- [Activity]: In the listing that follows, the range to quote begins at the line that has "This screenshot has width=1568, height=770." and ends after the line that has "Task: Click the gold"; quote it verbatim and add nothing.

- [Task data]:
————
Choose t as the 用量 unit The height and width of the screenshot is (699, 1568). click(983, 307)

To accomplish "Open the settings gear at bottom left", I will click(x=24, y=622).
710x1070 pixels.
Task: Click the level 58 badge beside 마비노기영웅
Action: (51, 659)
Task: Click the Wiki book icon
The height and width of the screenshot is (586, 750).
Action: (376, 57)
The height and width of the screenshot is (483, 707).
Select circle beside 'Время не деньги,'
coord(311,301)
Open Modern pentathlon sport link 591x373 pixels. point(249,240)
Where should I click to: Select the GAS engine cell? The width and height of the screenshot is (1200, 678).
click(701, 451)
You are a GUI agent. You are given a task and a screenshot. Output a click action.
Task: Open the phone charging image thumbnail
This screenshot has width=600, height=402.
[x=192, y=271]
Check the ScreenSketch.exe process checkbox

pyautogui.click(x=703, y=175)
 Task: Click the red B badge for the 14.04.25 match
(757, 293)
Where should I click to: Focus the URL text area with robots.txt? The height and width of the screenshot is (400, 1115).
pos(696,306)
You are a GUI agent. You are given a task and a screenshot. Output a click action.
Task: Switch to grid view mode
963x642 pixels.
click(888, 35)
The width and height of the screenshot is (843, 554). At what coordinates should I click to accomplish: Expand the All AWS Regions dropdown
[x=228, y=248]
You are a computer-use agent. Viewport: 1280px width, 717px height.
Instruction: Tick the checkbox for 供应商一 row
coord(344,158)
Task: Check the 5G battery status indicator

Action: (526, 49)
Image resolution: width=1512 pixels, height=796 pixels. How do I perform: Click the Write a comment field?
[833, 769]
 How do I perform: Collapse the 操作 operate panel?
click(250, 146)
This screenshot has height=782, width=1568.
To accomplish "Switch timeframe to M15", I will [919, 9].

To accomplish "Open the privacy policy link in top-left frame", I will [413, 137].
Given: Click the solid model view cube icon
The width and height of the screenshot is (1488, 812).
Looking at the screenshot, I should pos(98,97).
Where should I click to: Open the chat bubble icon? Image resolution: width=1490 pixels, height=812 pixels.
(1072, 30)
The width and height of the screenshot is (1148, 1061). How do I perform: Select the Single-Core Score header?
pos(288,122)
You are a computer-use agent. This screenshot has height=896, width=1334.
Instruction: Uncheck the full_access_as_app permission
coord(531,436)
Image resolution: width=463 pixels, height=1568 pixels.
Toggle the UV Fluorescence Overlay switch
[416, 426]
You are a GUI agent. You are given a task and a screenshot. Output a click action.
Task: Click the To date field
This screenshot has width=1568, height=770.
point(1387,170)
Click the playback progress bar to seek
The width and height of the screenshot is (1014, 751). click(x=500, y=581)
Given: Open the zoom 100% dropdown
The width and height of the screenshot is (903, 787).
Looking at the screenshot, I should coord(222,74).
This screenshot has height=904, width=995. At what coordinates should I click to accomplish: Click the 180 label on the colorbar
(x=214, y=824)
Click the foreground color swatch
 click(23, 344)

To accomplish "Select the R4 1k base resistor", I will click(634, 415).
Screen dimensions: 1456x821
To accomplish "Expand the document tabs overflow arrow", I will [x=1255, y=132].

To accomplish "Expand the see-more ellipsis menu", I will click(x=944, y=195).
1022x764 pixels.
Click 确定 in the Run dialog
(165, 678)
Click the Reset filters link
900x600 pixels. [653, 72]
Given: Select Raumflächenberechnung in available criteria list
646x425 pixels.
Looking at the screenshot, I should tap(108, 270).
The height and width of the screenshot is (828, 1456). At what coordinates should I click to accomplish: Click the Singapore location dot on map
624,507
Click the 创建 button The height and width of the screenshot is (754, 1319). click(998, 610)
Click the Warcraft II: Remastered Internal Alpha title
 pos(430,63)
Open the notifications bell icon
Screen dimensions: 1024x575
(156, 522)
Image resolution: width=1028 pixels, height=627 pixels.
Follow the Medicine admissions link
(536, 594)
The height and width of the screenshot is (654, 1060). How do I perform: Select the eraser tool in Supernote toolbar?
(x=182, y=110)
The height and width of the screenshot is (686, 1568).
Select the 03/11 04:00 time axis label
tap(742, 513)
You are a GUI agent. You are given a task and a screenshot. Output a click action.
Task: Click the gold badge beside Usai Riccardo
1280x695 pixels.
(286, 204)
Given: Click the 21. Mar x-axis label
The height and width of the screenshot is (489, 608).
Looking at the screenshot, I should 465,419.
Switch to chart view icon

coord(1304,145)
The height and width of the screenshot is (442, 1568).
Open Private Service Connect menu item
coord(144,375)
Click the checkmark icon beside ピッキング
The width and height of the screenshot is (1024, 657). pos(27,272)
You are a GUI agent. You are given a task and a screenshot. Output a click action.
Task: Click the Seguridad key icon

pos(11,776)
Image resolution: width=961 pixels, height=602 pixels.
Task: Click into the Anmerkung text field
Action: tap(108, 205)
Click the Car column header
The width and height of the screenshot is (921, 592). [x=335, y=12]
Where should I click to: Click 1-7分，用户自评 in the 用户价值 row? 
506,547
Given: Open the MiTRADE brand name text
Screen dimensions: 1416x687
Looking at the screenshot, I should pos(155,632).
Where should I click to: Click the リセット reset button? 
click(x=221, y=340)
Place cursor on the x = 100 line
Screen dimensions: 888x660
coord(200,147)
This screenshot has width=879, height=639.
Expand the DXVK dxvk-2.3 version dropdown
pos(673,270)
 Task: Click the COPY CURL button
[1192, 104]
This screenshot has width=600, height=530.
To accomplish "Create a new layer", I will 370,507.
————
- [Answer box]:
This screenshot has width=1568, height=770.
point(1387,170)
Click the playback progress bar to seek
The width and height of the screenshot is (1014, 751). click(x=500, y=581)
Given: Open the zoom 100% dropdown
The width and height of the screenshot is (903, 787).
Looking at the screenshot, I should coord(222,74).
This screenshot has height=904, width=995. At what coordinates should I click to accomplish: Click the 180 label on the colorbar
(x=214, y=824)
Click the foreground color swatch
 click(23, 344)

To accomplish "Select the R4 1k base resistor", I will click(634, 415).
Screen dimensions: 1456x821
To accomplish "Expand the document tabs overflow arrow", I will [x=1255, y=132].

To accomplish "Expand the see-more ellipsis menu", I will click(x=944, y=195).
1022x764 pixels.
Click 确定 in the Run dialog
(165, 678)
Click the Reset filters link
900x600 pixels. [653, 72]
Given: Select Raumflächenberechnung in available criteria list
646x425 pixels.
Looking at the screenshot, I should tap(108, 270).
The height and width of the screenshot is (828, 1456). At what coordinates should I click to accomplish: Click the Singapore location dot on map
624,507
Click the 创建 button The height and width of the screenshot is (754, 1319). click(998, 610)
Click the Warcraft II: Remastered Internal Alpha title
 pos(430,63)
Open the notifications bell icon
Screen dimensions: 1024x575
(156, 522)
Image resolution: width=1028 pixels, height=627 pixels.
Follow the Medicine admissions link
(536, 594)
The height and width of the screenshot is (654, 1060). How do I perform: Select the eraser tool in Supernote toolbar?
(x=182, y=110)
The height and width of the screenshot is (686, 1568).
Select the 03/11 04:00 time axis label
tap(742, 513)
You are a GUI agent. You are given a task and a screenshot. Output a click action.
Task: Click the gold badge beside Usai Riccardo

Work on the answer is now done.